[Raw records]
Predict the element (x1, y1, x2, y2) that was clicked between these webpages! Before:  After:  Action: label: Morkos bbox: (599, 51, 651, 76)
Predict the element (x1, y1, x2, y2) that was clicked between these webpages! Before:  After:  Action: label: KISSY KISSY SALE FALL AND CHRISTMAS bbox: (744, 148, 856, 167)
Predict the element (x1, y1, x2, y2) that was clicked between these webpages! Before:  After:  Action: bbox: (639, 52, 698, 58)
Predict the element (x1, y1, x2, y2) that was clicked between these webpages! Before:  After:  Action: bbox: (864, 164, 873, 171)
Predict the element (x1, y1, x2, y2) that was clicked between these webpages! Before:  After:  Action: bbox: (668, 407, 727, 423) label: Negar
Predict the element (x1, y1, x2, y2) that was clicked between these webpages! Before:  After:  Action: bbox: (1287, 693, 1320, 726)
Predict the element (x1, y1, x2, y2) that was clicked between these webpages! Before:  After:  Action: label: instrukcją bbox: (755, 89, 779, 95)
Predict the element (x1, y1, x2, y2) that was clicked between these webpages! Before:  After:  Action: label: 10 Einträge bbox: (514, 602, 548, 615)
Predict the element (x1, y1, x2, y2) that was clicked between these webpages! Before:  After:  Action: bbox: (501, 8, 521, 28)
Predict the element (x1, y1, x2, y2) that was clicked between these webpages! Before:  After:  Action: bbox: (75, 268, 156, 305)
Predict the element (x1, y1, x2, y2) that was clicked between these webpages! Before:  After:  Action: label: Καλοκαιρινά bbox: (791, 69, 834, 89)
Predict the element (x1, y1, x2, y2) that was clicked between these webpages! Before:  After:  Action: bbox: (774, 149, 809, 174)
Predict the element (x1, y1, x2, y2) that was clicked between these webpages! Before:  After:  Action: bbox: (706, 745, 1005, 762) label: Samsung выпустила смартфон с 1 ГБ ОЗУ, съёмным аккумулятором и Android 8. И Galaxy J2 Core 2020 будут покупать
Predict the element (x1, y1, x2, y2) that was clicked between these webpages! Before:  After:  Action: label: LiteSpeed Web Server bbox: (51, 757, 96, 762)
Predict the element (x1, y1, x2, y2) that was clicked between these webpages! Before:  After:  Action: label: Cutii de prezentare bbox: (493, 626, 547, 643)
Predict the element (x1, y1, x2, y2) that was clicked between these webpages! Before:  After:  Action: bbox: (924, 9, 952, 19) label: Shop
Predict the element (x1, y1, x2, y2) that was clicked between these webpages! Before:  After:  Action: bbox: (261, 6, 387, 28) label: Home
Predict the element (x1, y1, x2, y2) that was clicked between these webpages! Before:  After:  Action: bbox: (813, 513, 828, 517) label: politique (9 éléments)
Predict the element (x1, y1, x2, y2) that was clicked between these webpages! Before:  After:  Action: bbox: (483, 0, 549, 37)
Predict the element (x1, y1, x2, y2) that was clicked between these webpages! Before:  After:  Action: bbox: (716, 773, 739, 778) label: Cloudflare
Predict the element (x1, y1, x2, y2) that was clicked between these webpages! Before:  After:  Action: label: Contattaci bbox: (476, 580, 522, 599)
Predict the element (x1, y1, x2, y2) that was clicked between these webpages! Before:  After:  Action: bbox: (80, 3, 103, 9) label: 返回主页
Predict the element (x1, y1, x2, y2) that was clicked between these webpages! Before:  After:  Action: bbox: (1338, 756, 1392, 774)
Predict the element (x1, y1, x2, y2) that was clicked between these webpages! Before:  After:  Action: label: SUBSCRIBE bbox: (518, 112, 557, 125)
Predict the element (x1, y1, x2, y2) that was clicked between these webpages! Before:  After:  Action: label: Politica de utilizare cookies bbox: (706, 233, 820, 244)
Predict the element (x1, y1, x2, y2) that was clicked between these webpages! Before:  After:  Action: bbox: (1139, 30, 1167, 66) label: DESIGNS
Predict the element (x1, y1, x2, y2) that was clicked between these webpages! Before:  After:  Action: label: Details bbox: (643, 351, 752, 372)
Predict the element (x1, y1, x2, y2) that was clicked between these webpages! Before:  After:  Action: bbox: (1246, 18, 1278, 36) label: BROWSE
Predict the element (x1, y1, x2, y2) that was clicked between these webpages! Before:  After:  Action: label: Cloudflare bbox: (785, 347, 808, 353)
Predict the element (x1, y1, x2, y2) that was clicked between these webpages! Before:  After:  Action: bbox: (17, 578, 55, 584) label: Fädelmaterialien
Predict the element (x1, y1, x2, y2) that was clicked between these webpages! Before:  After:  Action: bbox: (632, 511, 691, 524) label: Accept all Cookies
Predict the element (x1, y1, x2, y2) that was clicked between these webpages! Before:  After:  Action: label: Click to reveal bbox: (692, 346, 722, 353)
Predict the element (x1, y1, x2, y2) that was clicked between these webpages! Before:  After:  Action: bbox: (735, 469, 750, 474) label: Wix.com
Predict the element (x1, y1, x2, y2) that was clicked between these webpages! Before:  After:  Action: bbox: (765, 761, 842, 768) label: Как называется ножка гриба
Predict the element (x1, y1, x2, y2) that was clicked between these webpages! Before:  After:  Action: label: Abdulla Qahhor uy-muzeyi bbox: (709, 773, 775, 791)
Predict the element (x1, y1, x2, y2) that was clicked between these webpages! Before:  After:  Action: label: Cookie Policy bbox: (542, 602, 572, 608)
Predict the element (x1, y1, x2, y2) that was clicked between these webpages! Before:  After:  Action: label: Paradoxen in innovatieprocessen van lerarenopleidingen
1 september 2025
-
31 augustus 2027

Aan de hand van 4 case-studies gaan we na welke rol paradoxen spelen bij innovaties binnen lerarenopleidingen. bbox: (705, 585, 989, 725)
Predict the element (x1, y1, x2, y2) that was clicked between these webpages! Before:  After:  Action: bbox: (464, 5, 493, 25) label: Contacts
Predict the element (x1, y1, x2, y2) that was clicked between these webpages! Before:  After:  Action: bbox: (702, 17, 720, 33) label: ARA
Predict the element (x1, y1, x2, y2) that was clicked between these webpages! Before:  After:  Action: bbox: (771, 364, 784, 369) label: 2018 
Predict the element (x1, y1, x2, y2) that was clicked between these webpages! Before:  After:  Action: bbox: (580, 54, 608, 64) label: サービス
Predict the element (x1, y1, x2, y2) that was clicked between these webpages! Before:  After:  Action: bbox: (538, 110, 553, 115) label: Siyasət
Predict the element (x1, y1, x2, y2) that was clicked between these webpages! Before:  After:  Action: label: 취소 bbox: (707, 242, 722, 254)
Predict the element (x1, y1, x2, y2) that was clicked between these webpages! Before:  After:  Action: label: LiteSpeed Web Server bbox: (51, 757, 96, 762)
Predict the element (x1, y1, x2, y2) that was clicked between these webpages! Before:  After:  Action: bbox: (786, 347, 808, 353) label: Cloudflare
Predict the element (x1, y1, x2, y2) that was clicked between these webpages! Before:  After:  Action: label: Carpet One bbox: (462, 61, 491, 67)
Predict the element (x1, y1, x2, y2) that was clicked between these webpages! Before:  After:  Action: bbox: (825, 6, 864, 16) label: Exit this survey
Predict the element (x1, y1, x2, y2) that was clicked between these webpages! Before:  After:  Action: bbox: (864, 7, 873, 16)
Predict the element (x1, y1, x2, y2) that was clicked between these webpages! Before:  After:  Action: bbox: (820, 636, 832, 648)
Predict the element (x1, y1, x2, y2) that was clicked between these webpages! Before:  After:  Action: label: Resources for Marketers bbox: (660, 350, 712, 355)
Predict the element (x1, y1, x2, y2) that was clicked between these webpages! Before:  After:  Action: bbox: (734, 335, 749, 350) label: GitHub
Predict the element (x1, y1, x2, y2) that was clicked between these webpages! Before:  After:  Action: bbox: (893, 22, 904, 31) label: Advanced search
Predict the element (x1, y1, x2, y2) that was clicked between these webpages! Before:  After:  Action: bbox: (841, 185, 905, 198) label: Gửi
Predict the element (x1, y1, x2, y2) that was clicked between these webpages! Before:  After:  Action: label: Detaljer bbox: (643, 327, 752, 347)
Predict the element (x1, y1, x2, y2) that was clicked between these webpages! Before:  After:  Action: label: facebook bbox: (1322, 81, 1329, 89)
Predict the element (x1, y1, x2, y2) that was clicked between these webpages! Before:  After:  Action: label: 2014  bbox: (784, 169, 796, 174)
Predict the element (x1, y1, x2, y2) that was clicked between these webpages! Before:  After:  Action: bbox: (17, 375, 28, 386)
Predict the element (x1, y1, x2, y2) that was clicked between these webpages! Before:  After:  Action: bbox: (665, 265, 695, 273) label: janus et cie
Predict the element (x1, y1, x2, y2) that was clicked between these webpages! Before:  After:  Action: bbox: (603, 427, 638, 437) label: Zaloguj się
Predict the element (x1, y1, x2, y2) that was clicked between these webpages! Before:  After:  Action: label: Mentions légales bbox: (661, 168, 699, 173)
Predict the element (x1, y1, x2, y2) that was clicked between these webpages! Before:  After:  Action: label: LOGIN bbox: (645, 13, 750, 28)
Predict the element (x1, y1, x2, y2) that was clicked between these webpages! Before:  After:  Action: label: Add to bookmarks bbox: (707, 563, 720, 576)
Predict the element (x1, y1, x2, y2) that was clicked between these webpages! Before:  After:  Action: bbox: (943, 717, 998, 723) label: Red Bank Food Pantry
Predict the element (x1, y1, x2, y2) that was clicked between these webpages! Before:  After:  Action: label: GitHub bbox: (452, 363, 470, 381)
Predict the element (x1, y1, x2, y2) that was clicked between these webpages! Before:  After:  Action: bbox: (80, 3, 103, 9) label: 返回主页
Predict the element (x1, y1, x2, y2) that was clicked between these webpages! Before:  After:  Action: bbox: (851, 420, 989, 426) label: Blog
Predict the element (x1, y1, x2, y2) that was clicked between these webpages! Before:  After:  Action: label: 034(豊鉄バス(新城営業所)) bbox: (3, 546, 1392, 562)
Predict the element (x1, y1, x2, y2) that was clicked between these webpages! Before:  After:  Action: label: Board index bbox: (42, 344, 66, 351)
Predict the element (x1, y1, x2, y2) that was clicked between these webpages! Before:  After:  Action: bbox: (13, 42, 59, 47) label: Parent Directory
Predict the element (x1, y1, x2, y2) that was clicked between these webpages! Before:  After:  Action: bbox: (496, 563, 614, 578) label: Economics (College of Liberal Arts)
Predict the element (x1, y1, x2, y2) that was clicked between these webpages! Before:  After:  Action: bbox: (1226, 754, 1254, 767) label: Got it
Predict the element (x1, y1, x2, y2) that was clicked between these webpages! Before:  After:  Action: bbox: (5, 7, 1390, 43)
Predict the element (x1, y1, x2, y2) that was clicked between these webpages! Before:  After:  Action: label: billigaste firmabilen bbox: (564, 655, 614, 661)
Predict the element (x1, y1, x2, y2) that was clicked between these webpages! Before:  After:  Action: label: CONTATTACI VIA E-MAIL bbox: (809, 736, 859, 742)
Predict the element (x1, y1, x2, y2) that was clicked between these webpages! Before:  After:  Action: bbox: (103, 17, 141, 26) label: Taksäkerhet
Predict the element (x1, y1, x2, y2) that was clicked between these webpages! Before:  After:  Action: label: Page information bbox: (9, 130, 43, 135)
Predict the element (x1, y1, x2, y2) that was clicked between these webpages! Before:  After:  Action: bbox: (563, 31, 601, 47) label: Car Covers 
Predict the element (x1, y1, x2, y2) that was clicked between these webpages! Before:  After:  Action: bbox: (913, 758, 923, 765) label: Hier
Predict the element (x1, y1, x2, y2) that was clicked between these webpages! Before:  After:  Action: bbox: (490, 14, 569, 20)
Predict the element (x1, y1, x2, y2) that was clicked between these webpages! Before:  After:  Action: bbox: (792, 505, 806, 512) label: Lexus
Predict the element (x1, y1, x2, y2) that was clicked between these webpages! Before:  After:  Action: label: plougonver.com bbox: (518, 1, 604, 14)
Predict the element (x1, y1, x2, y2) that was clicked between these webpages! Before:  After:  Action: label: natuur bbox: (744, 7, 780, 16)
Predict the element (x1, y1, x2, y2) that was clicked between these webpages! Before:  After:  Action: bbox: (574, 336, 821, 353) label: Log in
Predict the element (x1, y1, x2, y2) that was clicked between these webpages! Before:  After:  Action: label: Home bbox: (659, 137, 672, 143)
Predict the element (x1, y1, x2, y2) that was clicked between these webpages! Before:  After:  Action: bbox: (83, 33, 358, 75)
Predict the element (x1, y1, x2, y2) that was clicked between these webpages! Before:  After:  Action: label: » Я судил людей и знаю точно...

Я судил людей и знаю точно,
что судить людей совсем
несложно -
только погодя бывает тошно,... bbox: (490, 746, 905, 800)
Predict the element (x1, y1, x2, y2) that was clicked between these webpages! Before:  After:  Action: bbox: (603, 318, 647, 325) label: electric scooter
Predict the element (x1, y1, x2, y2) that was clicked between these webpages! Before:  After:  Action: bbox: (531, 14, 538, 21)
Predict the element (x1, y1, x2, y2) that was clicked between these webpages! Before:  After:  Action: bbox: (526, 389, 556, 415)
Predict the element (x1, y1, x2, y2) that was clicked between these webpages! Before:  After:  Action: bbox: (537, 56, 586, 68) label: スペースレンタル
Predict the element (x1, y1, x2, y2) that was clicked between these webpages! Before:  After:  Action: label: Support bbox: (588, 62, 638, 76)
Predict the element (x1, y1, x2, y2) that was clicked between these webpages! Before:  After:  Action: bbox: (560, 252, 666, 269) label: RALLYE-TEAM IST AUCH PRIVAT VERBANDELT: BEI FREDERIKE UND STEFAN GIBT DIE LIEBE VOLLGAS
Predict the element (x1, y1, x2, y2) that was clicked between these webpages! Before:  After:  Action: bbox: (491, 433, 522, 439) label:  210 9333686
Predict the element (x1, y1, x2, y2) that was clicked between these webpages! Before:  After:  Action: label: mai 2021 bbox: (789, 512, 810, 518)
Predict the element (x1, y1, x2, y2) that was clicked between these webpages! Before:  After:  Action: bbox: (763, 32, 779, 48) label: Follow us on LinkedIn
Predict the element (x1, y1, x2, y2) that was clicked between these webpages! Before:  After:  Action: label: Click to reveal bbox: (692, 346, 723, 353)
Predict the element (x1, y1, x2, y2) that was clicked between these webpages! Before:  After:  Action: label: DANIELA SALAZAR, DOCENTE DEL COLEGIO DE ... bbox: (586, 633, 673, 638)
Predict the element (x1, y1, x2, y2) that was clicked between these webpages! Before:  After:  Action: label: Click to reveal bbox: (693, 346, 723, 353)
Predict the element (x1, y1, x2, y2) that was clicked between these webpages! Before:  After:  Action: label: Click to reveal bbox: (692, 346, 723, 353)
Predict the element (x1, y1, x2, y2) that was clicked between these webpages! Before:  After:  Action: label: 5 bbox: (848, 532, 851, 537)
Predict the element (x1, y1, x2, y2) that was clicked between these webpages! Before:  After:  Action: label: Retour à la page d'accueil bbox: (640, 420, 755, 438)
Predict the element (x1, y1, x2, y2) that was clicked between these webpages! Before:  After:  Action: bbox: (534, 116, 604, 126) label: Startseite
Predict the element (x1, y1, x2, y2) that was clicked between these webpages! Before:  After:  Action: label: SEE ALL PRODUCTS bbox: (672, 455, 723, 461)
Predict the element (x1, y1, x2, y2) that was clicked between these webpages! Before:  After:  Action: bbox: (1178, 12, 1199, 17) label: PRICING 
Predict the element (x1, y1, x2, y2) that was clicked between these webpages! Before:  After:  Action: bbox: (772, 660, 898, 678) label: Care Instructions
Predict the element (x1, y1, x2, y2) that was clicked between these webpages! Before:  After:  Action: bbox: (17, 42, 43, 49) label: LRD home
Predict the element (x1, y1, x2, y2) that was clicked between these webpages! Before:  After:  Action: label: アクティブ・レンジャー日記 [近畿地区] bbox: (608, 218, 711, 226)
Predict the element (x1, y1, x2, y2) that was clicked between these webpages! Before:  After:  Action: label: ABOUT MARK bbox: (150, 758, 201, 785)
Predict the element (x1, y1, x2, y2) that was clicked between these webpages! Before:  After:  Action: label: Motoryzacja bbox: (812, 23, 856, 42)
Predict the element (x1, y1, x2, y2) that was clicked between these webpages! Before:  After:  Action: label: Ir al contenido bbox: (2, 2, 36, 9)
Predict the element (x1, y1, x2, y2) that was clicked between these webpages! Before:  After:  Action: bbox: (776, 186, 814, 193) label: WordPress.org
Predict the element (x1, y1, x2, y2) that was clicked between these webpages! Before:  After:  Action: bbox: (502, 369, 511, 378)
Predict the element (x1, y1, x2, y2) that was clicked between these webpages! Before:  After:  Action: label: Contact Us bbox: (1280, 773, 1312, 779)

-- GIVEN REQUEST --
Which lines of the material above contain the word "знаю"? Show each of them in full.

-- RESULT FOR THIS TASK --
Predict the element (x1, y1, x2, y2) that was clicked between these webpages! Before:  After:  Action: label: » Я судил людей и знаю точно...
Я судил людей и знаю точно,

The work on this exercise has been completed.